His party, the CD&V, is trying to provide solutions to a perception that
quality of life in rural areas is in decline, he added.
Farmers in
his constituency complain about “ever more obligations coming their way and not
as much compensation for the efforts they're doing” in implementing new climate
regulations.
"If
you throw into that volcanic situation free-trade agreements, nature
legislation, rising energy prices, general market insecurity,” he said, “you
get a toxic mix."
The EPP
says twin proposals to restore the bloc's natural areas and reduce pesticide
use threaten Europe’s food security, while burdening farmers with new green
obligations and taking away their land — something the European Commission,
backed by scores of scientists, disputes.
Last month,
the party banded together with the Parliament’s more fringe right-wing groups —
the Euroskeptic European Conservatives and Reformists and the far-right
Identity and Democracy — to reject the proposal in the agriculture and
fisheries committees, then walked out of negotiations in the environment
committee.
Risky tactic
The EPP's
decision to move right in its search for allies to block the EU's nature
restoration rules — a key part of the Green Deal — has ruffled feathers.
Terry
Reintke, who leads the Greens group in the Parliament, called it a "very
dangerous move," stressing that the Green Deal is not only about fighting
climate change but also biodiversity loss.
Iratxe
García Pérez, the head of the Socialists & Democrats group, warned that
“land conservation and agricultural activities cannot be election bait.”
Right-wing politicians are posing a “false dilemma”

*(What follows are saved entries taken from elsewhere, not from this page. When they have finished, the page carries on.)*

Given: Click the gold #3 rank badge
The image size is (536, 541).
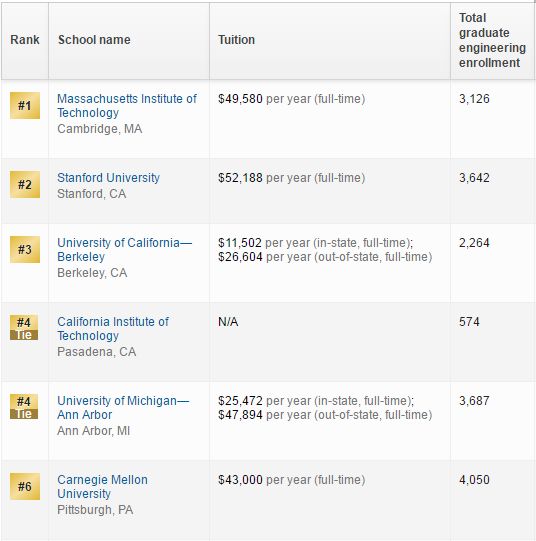Looking at the screenshot, I should 25,249.
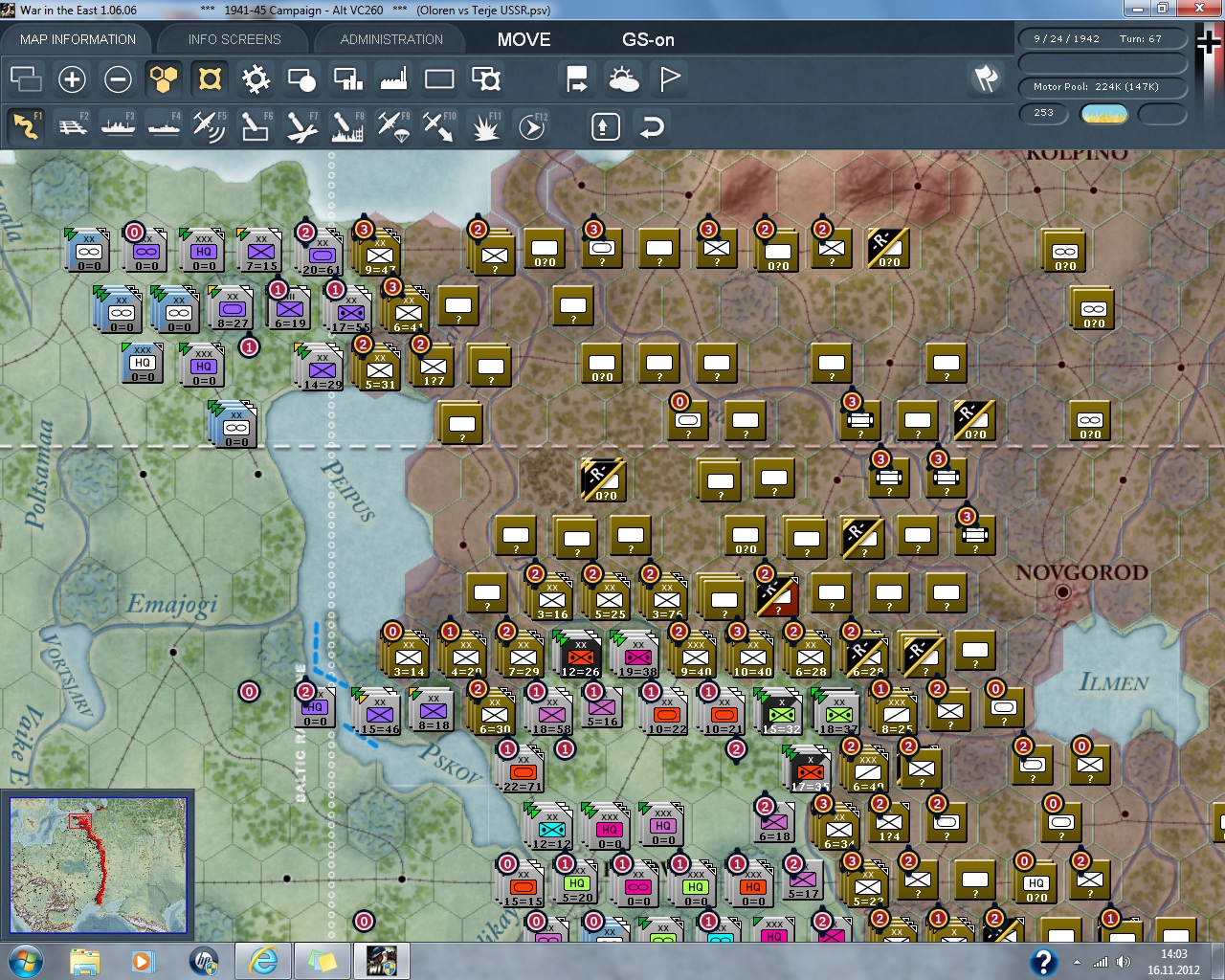Screen dimensions: 1225x980
Task: Select the F11 explosion attack icon
Action: 485,126
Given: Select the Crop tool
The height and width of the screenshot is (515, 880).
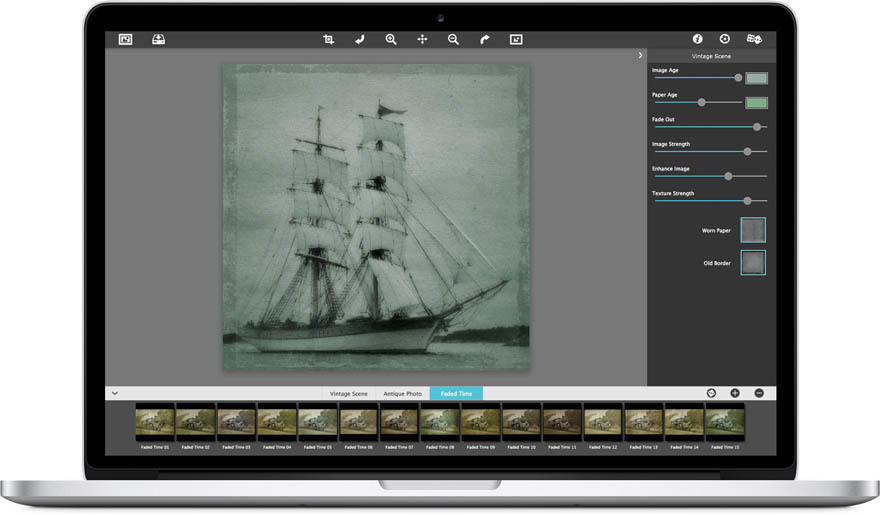Looking at the screenshot, I should pyautogui.click(x=328, y=39).

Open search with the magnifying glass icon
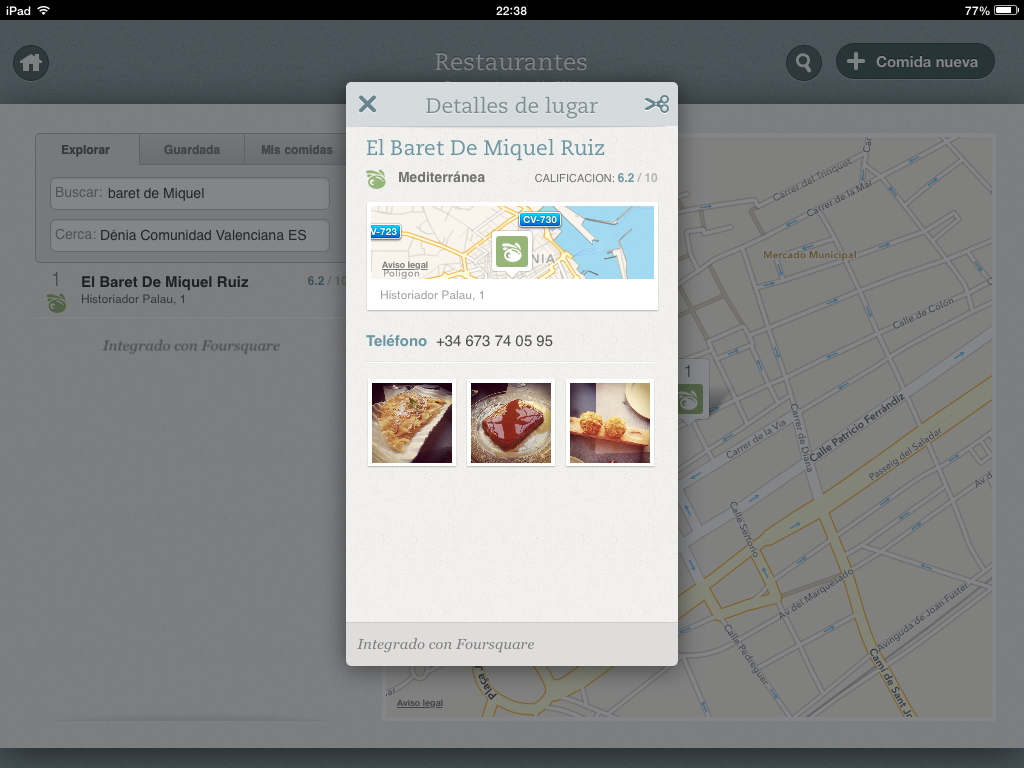pyautogui.click(x=803, y=63)
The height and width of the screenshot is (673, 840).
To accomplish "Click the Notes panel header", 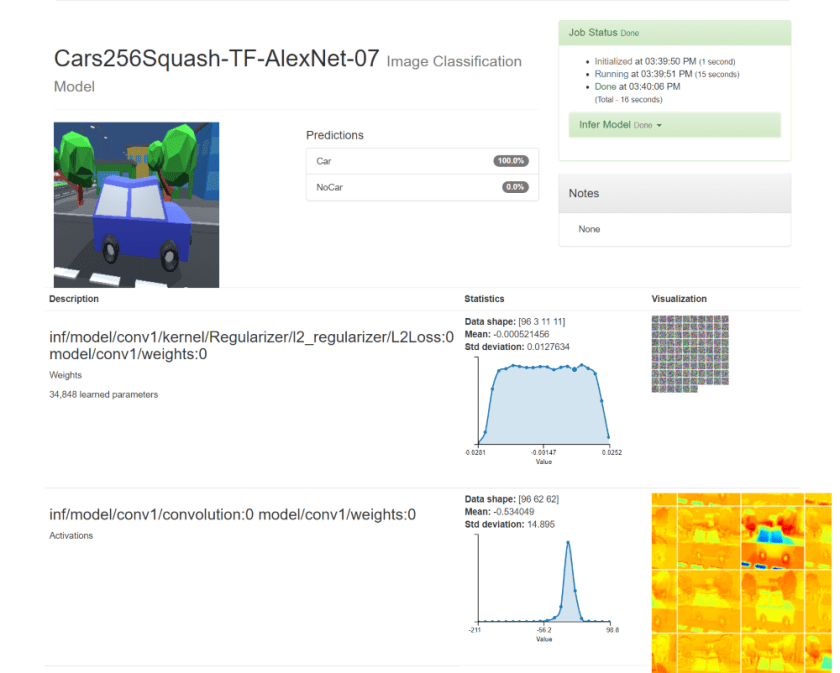I will pyautogui.click(x=674, y=193).
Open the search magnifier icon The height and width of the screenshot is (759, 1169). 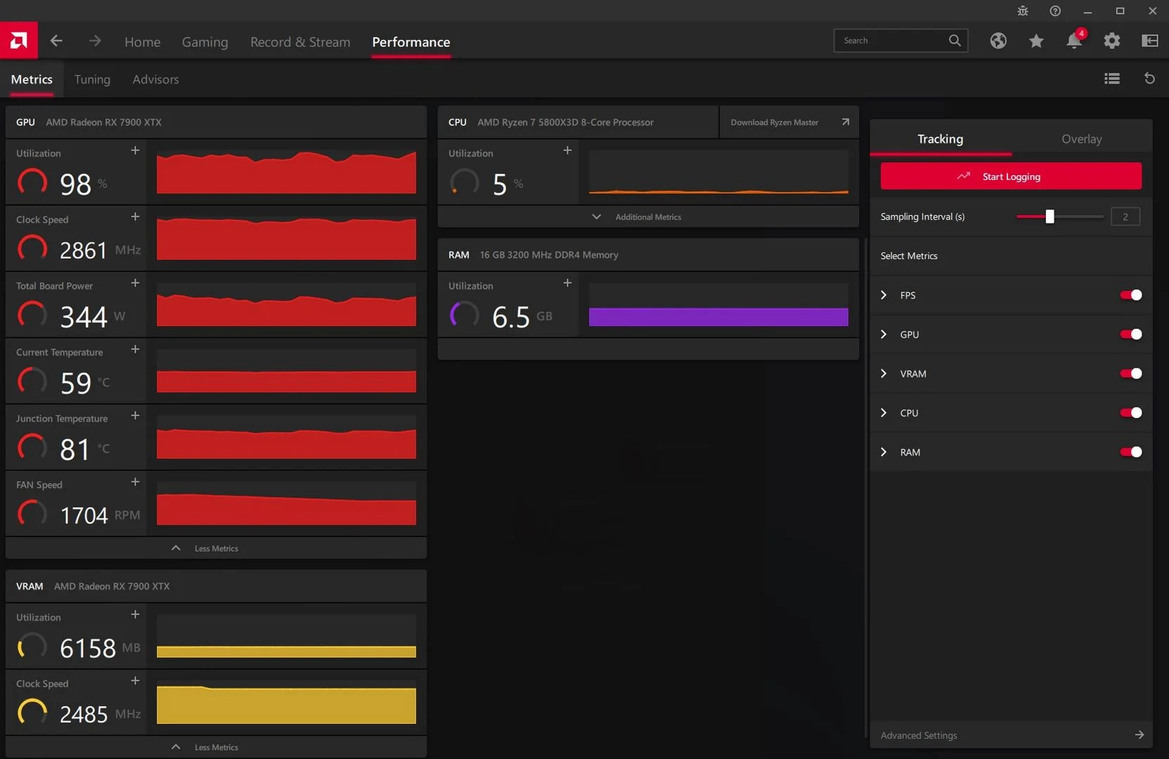(954, 40)
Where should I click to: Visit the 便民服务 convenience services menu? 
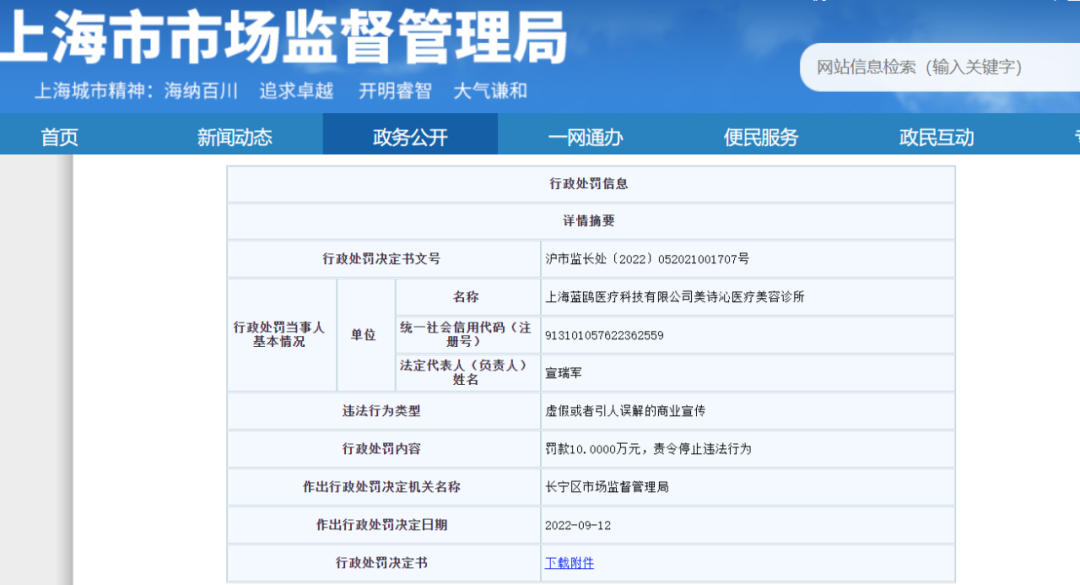tap(762, 135)
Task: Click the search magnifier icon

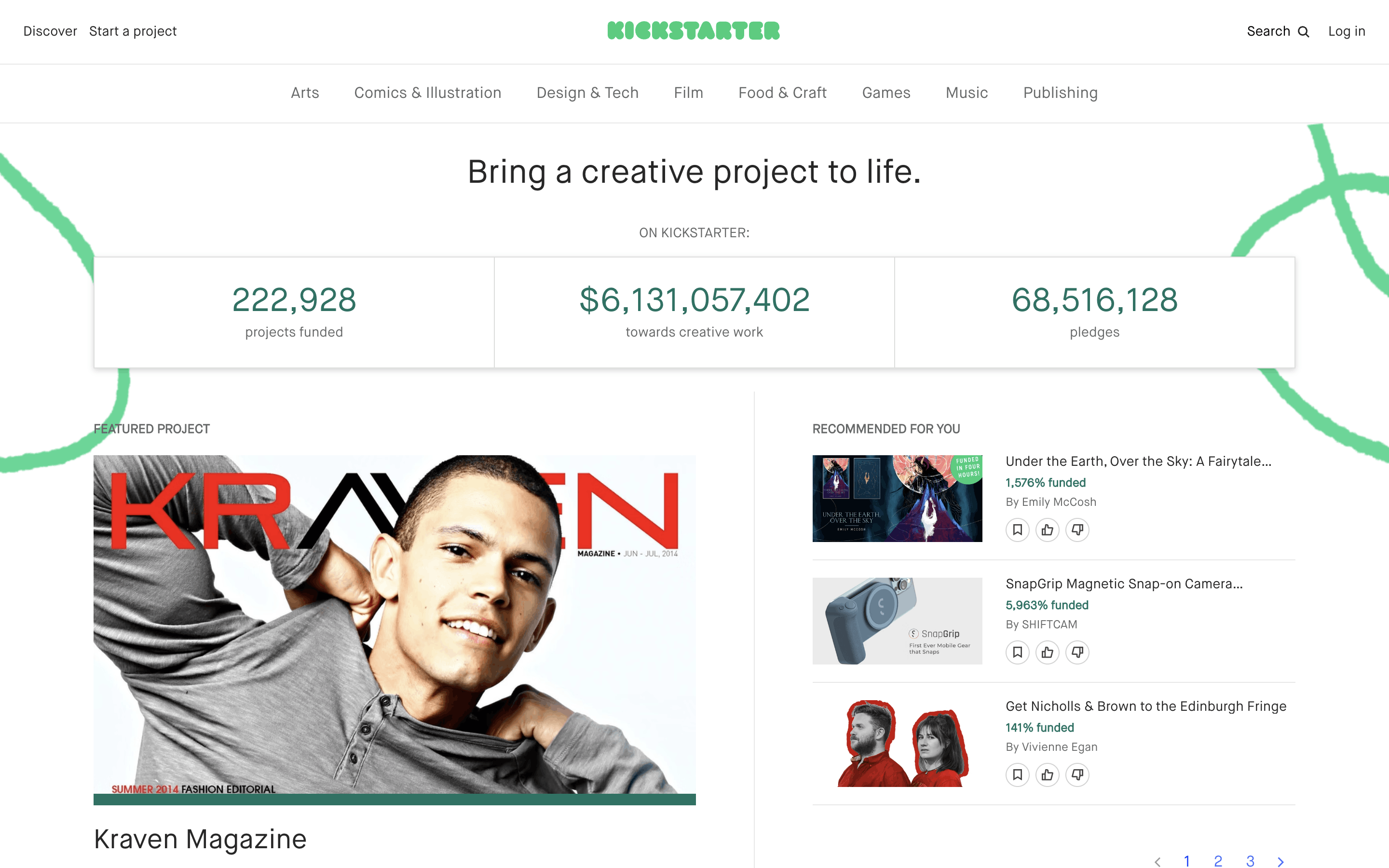Action: coord(1304,31)
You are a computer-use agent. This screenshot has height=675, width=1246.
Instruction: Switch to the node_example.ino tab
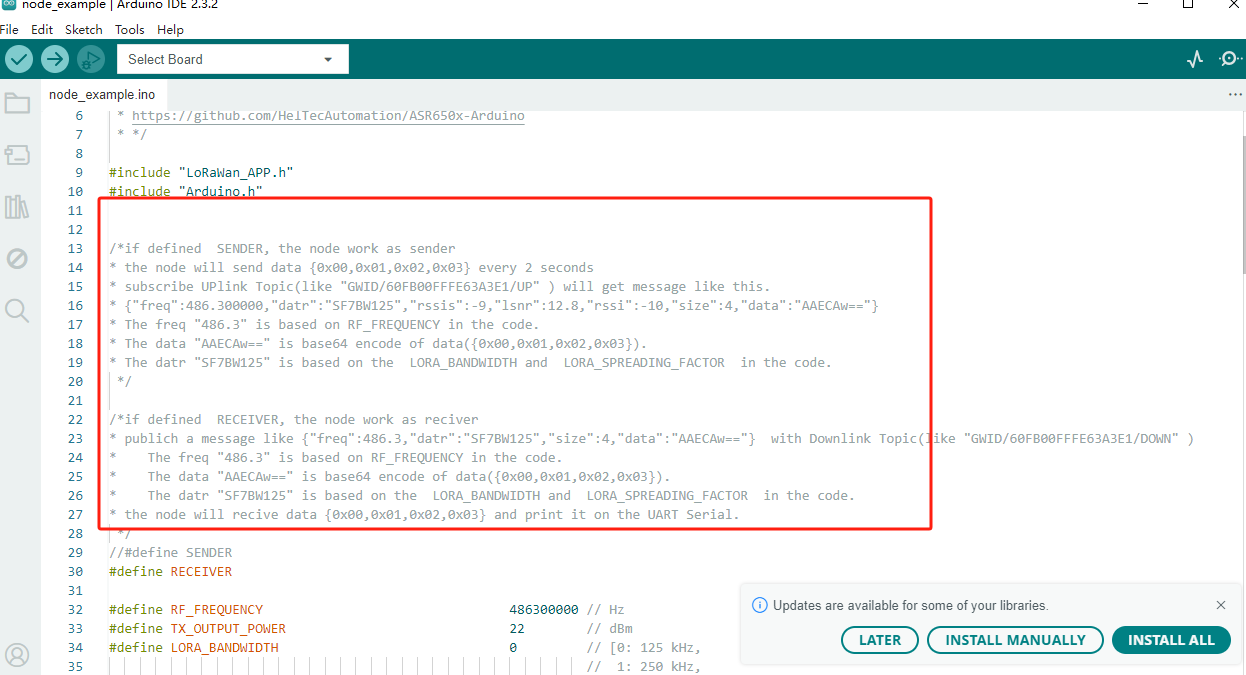102,94
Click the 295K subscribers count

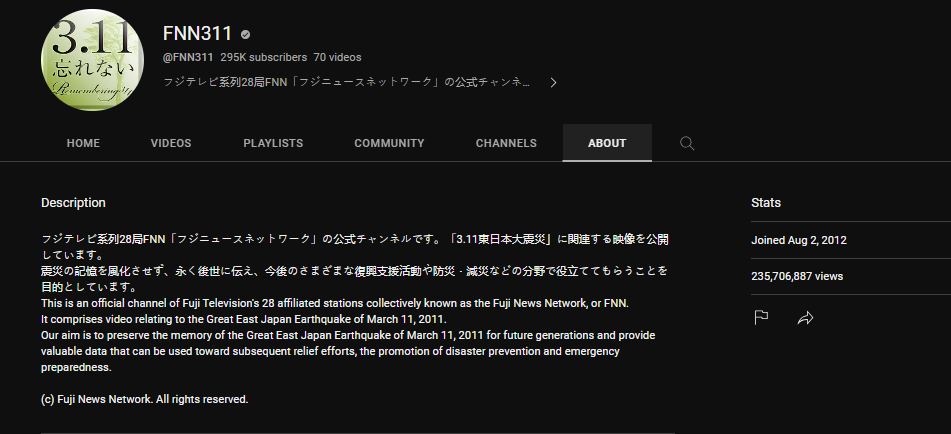pos(263,57)
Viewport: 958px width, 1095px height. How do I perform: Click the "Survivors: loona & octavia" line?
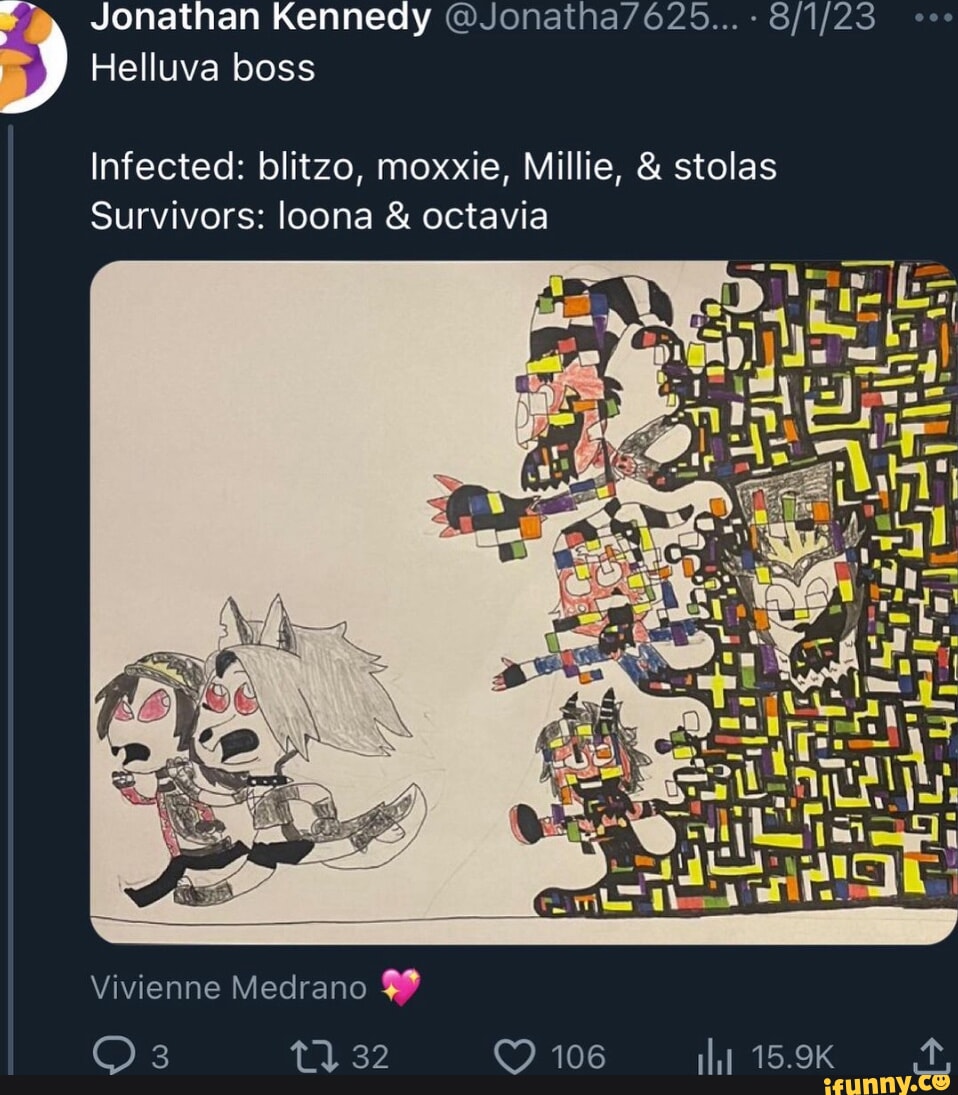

between “supporting farmers and protecting the environment,” she added, asking:
“What kind of future will agriculture have if climate change denial is turning
our ecosystems into deserts?”
The EPP's
tactics also put it at odds with Commission President Ursula von der Leyen, a
fellow member of the conservative group who has staked her legacy on pushing
through the Green Deal.
Some warn
that the EPP's anti-Green Deal strategy could prove counterproductive, as it
risks turning off other key demographics.
“The EPP
strategy could backfire because, thanks to the Green Deal, the group has also
gained voters — especially among younger people and people living in
cities," said Filipe Ataíde Lampe, project manager at the European Policy
Center, a Brussels-based think tank.
“The war in
Ukraine will play a major role in the European elections, but climate and
biodiversity will as well,” he added.